You scarce can see it for the trees
    That kindly interlace their branches,
Through which the sunshine slips at ease,
    And falls in sunny avalanches.

Around are long and shady walks,
    That lead in many a quaint direction—
Fit haunts for sage who sighs and talks,
    And shakes his head as in dejection;
Or some bold poet, when his thought
    Was at its swiftest mood for seizing
The glowing images it sought,
    And mould them into something pleasing.

Clear leaping fountains here and there
    Through all the summer day are playing;
Soft winds are coming through the air,
    That bring sweet incense in their straying.
And statues from the Greek are set—
    Aglow with all their snowy graces—
In nooks where drooping leaves are met,
    And half conceal them in their places.

But in my own sweet sanctum, where
    No outer noise dare make intrusion,
You ought to pay a visit there,
    And see the poet in seclusion.
The rich light falls upon the wall,
    Then fades away to something fainter,
Before white marble busts, and all
    The masterpieces of the painter.

Here as you enter, on your left
    A Goethe stands, whose marble vision
Seems still to keep that light which cleft
    Through all this life with such precision.
While on your right, with upturn'd brow,
    A Schiller stands, with noble presence,
To teach one all the upward glow
    Revolving round the purer essence.

Then right before me where I sit
    A Milton looks across to Dante,
Whose brows contract, as loth to fit
    The slender sprig of laurel scanty.
These two would always catch my eye
    When looking up for inspiration,
And teach me, when the mood was high,
    To mould the keen imagination.

In every nook within the room
    My favourite books get sacred lodgment—
Word-webs from the brain's restless loom,
    Spun out with truth and sober judgment.
A hundred spirits there repose,
    Who, at my slightest will and pleasure,
As Ariel did at Prospero's,
    Kneel down and offer up their treasure.

Like Southey, all my days would be
    Among the dead, but that is lying;
The mighty dead, it seems to me,
    Are those that only are undying.
Of course they take our death, a pain
    Which we, as humankind, inherit,
And pass for ever, to remain
    Swift's struldbrugs living in the spirit.

But I digress.   Not all alone
    Am I within this learnèd palace,
For, as the twilight wanders on
    And feels along the distant valleys,
The door creeps softly back, and then
    A fairy creature growing bolder
Comes in, and, soft as falling rain,
    Lays both her hands upon my shoulder.

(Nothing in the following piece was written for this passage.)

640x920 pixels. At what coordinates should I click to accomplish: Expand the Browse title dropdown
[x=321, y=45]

Then turning round, I see a face
    Where love with rounded youth is blended,
And all the nameless winning grace,
    Above my own all softly bended;
And, ere I can get time to speak,
    Or smile a welcome at the meeting,
Two little lips, all coy and meek,
    Against my own press rosy greeting.

Then, sitting on my knee, she slips
    One arm around me, while the other
Comes down, until her finger tips
    Are in my beard to plague and bother.
And still she whispers, while her look
    Turns sad to see my deep abstraction—
"Come, take a rest, your last new book
    Might surely give you satisfaction."

But just as I put up my hand
    To bring her head a little nearer,
To kiss the lips that so command,
    And tell her she is growing dearer—
Beim himmel! swift as lightning flies,
    My statues, mansion, wife and fountains
Dissolve, and I—I rub my eyes,
    Like Rip Van on the Kaatskill mountains.

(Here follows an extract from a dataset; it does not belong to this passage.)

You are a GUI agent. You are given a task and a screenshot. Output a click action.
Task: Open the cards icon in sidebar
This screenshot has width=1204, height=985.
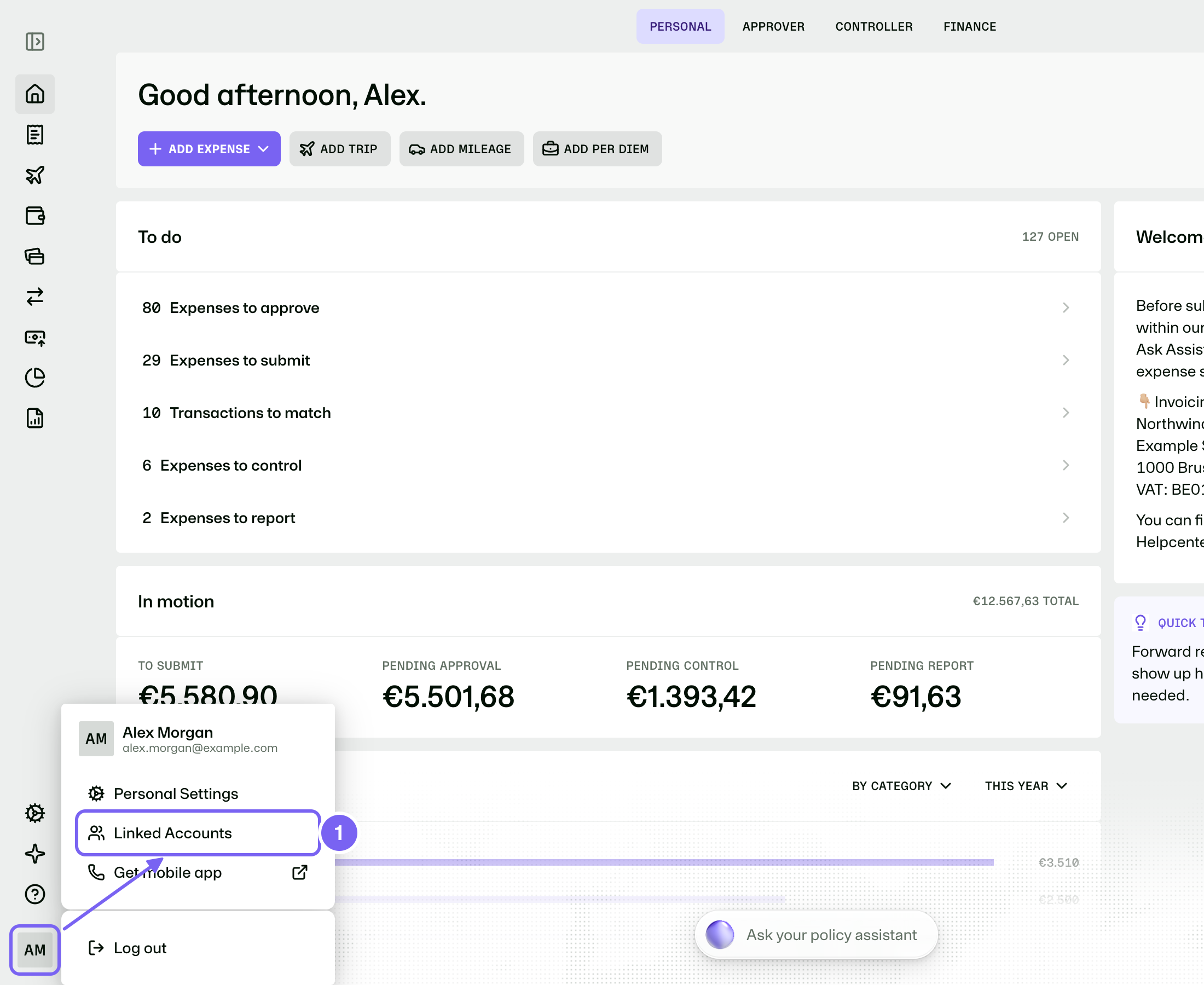click(34, 257)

And so, instead of all my fame,
    My pictures, busts—both Greek and Roman—
A wife, a noble after—name,
    Which makes its owner envy no man;
Instead of running into town
    To see the last new book or picture,
Or hear some oracle full grown
    Deliver philosophic stricture:

In lieu of this, a case of books,
    A little room confined and narrow,
That might have sour'd the anxious looks
    Of Faust, whose thoughts eat to the marrow;
A little desk, where all my brains
    Get warp'd with long Parnassian creepers,
And dull'd throughout the day by trains,
    Pick, shovel, hammers, rails, and sleepers.